[ED: Here’s an old Ask Foghorn post we still get asked about.]
Reader Jeremy writes:
I don’t know if you guys have gotten this question before, or if it would warrant writing an article, but do you have any feedback on zeroing a rifle on a range measured in yards, and then how accuracy would be affected when shooting that rifle estimating distance based on meters? The difference @ 100m vs. 100 yards is going to be about 9′ so my assumption is that even to the max effective range of a 5.56 round, there isn’t going to be enough of a difference to see a noticeable POI shift. Do you have an opinion?
Good news for the lazy among us: for the typical zero on a 5.56 gun, it doesn’t really matter.
Meters are longer than yards, but only by a tiny bit. For one meter or ten meters, it’s virtually the same. In fact, the difference between meters and yards at 50 yards is negligible. Which is perfect for our purposes.

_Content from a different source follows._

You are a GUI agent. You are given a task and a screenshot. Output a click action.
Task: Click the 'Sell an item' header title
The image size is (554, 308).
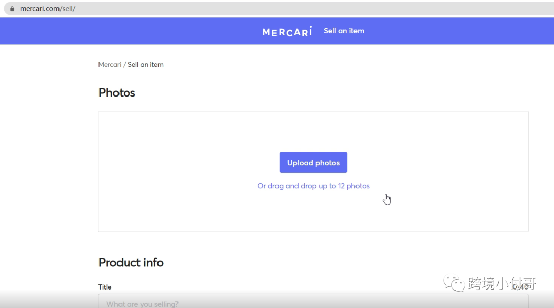coord(344,31)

The typical 5.56 rifle zero is a 50 yard/meter zero. That puts the round on target at 50 yards and 200 yards, with less than a three-inch vertical deviation over that distance. It’s also the zero that’s used with Leupold and Trijicon’s optics, as zeroing at 50 yards will align the trajectory with the reticle.
At 50 yards, the difference between meters and yards is still so small that it really doesn’t matter. In fact, the inherent inaccuracy of your barrel and ammunition will probably do more to mess with your zero than the difference between yards and meters (more about that here).
In fact, even at longer distances the difference still really doesn’t matter. Doing the calculations in either metric or imperial units will get you close enough to where you can walk the shot on target with a couple of rounds.
If you’re going for precision shooting, though, it might matter. But if you’re the “one shot, one kill” kind of person, you already know your holds (or can calculate them) in either system and adjust as needed.
For new shooters, my advice is not to sweat the small stuff. Even for NRA High Power service rifle matches, I calculated my ballistics in yards while the range at MCB Quantico is laid out in meters and it didn’t slow me down. Two sighters and I was tapping the X ring.
The difference between meters and yards is important, and for those who need to make a precise shot, it’s important to understand the difference and adjust as necessary. But for those just starting out, it’s no biggie.